Constant constats

18 11 2008

– Le métro rend triste, regarder les gens qui s’y trouvent.

– J’ai fait un suicide symbolique, je ne suis plus sur Facebook, mais j’existe encore, voyez ce n’est pas dangereux!

– 9 personnes sur 10 réfléchissent, l’autre est un vampire

– Quand on mélange les lettres du mot espoir on peut faire proies, je ne sais pas ce que je veux dire par là.

– Suis-je le seul à me surprendre à souffler sur mes sushis de temps à autre pour ne pas me brûler?

– Ca devrait être écrit sur les emballages: S’endormir avec du chocolat dans la bouche peut causer l’étouffement.

– Quand je m’endors et que je rêve que je tombe, je me réveille en criant, la bouche pleine de chocolat

– L’alcool me fait le même effet que l’amour, sans le mal de tête le lendemain.

– Les lettres du mot amour quand on les mélanges ne donne rien. C’est beau on comprend le principe.

-J’ai tenté d’envoyé une lettre anonyme à quelqu’un, mais je ne savais pas a qui alors je me la suis envoyé… quelle surprise!

– Une mélodie monotone se joue t’elle vraiment qu’à une seule note?

– Réseau contact… Plusieurs personnes écrivent des choses du genre « Je ne cherche rien en particulier » où « Je suis ici par curiosité » ou encore « Je n’y crois pas mais… » C’est la première de chose à remarquer, la deuxième c’est souvent plus bas : « Je cherche quelqu’un qui sait ce qu’il veut dans la vie » ou encore pire « J’aime, comme moi, les gens qui sont franc » ai-je vraiment besoin d’expliquer?

– 9 personnes sur 10 ont déjà pratiqué la masturbation, l’autre était manchot

– Si on crache en l’air, ça nous retombe toujours dessus, sauf dehors quand il vente.

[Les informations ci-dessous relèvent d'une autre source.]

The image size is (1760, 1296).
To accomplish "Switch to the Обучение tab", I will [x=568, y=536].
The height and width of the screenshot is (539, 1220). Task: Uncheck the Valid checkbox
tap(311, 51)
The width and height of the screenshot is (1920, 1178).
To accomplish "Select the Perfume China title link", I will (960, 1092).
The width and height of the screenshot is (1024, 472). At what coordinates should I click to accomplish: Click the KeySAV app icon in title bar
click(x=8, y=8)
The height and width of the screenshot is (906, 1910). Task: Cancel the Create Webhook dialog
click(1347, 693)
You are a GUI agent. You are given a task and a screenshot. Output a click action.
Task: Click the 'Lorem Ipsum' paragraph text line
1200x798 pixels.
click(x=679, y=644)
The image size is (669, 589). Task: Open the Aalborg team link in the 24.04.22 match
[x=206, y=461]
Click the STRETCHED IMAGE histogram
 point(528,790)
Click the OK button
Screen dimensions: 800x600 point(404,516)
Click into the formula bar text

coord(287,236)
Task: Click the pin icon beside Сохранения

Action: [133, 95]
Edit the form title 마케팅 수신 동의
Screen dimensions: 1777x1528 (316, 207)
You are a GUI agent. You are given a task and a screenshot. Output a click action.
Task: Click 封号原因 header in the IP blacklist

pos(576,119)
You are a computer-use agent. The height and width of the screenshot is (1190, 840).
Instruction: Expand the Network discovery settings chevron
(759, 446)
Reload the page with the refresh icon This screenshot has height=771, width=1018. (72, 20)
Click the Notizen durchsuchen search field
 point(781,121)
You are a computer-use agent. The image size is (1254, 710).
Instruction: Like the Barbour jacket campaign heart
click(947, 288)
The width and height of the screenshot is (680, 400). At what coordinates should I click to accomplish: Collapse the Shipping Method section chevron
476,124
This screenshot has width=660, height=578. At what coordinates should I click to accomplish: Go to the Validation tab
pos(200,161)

– Il est plus facile de se vider à la nage que de nager dans le vide, en fait c’est relatif.





Poésie absurde

17 11 2008

J’ai trouvé dans le passé un petit texte, complètement absurde, je n’en connais pas la provenance dans ma tête… c’était en 2005, la veille de la St-Valentin… P.S. Je ne prends pas de drogue, je vous le jure! C’est de ne pas se prendre au sérieux…

Quand mes douze bas lesbiens
S’attarderont à mon quotidien
Et que mon cousin Germain
S’appellera enfin Sylvain

Je trépasserai trois cartes de trop
Et tu t’es écrié bingo
Les jeux sont faits, rien ne va plus
T’es mort sinon je ne joue plus

Et si la bi ne fait pas le mois
Ne t’en fait pas
Car les rondelles ne font pas plus le printemps





Simplement pour me rassurer

12 11 2008

Simplement pour me rassurer, il y a quelques semaines, j’ai fait quelque chose d’idiot. Je suis allez voir ailleurs si j’y étais, mais après la nuit je me suis rendu compte que je n’y étais pas vraiment. Une nuit dans un autre lit, simplement pour me rassurer parce que je me disais, peut-être que c’est simplement une drogue tout ce sexe, peut-être je le mélange avec l’amour mais non, semble que cette dose de chair savoureuse fût momentanée, bonne, mais ne comblait pas ce manque qui en moi ne fait que raisonner un écho sans fin. Le vide à donc un son et ce dernier je le connais bien. Maintenant que je suis certain que je connais bien les sentiments que je ressens, reste simplement à leur faire comprendre qu’ils n’ont pas leur place présentement, qu’ils peuvent se reposer un peu. J’ai eu de la chance je dirais, c’était un une fois, une vieille connaissance qui avait besoin de la même chaleur que moi, dormir avec quelqu’un une nuit, profiter du corps de l’autre jusqu’au matin, se dire au revoir. Reprendre enfin la route pensant que tout ça changerait quelque chose mais non, ce n’est pas aussi simple, je dois simplement être patient. Peut-être que mon tout moi doit laisser sortir tout ça, pas seulement ici mais dans la vraie vie. Je finirai par arrêter d’avoir peur quand mon téléphone vibre (simplement qu’il le fait 50 fois par jours) c’est fatigant tout ça. J’aimerais avoir la tête sur une cuisse, écouter de la musique triste, laisser mes yeux coulés de toute mes larmes pendant que dans mes cheveux une main glisse sur mes plumes noires en silence, simplement une douce présence, éclairée par quelques chandelles allumées. Je cherche la paix et la tranquillité, je crois que cette fin de semaine je m’isolerai pour une cure de guérison.